The Abyss: Special Edition is a stellar example of the potential of the DVD medium. The menu interface utilizes a sub bay from the film: you navigate within the sub bay to access the DVDs various features.

Disc One contains both the "Special Edition" version and the original theatrical release. The audio (2.0 dolby surround and 5.1 dolby surround) is crisp; the creaking of the submarine during the salvage mission is truly eerie. The image is flawless in a digitally-mastered widescreen transfer (2.35:1 ratio). Owners of widescreen televisions will be disappointed to learn that the two-disc set does not contain a 16:9 version. However, this omission is balanced by the inclusion of an excellent text commentary. The commentary features a glossary of the technical terms used in the script, background information on the real applications of fluid breathing, and shot-by-shot breakdowns that indicate which shots are sets and which are miniatures.
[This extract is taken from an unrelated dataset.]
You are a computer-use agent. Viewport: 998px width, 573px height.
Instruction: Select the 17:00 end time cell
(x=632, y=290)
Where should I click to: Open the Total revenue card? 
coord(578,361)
Disc Two is an extremely thorough study of The Abyssthat literally takes days to fathom (pun intended). There are two documentaries, "The Abyss: Featurette" (a ten-minute promo on the making of the film) and "Under Pressure: Making The Abyss," a compelling 59-minute documentary. "Under Pressure" is a candid examination of the grueling process behind the creation of the film. For example, producer Gayle Anne Hurd admits that the production was never under control, and actor Ed Harris describes the experience as total chaos.
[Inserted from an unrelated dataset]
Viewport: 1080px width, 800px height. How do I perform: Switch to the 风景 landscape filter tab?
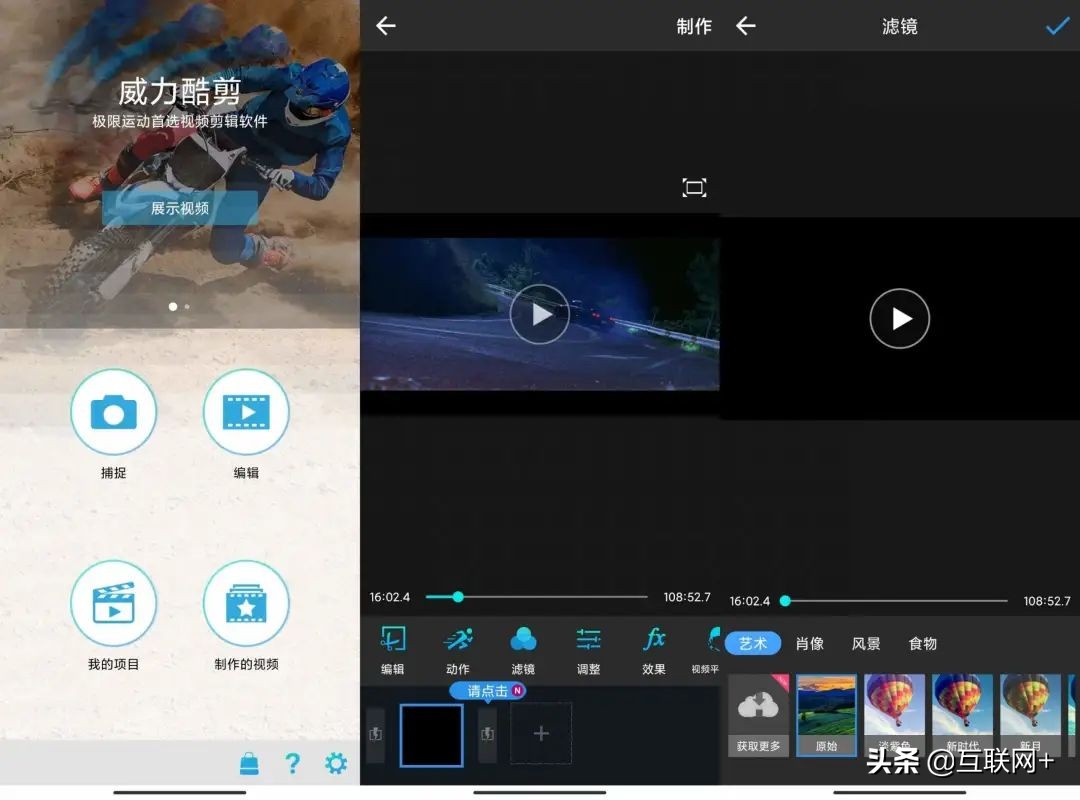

The disc also features a multi-angle viewing of the movie's pseudopod sequence: as the scene plays, you can actively switch between the final version, the storyboards, the original dailies, and the working cut with temporary special effects. There is also a seven-minute time-lapse film of the construction of the main Deepcore set, a video storyboards montage, and behind the scenes footage of the surface unit shoot, the crane crash, and the flooding of the submarine bridge. The disc also features over 5,000 stills, including the complete storyboard of the film as well as concept art. For the serious aficionado, there is a section called the Drill Room in which you can follow the wellhead pipe through every layer of the supplement.

With its proper ending intact, The Abyss: Special Edition completes a spectacular film that would be a welcome addition to any collectorís library.


The Abyss is now available from Twentieth Century Fox Home Entertainment as a two-DVD set. Disc One includes both the Special Edition version of The Abyss (which includes 28 minutes of additional footage) and the original theatrical version. Both versions are presented in widescreen format (2.35:1). A text commentary option is also available for both versions. Disc Two includes a 60-minute documentary titled "Under Pressure: Making The Abyss," James Cameron's complete screenplay, storyboards and original concept art, three DVD-ROM games, multi-angles of the pseudopod sequence, and more. Suggested retail price: $29.99.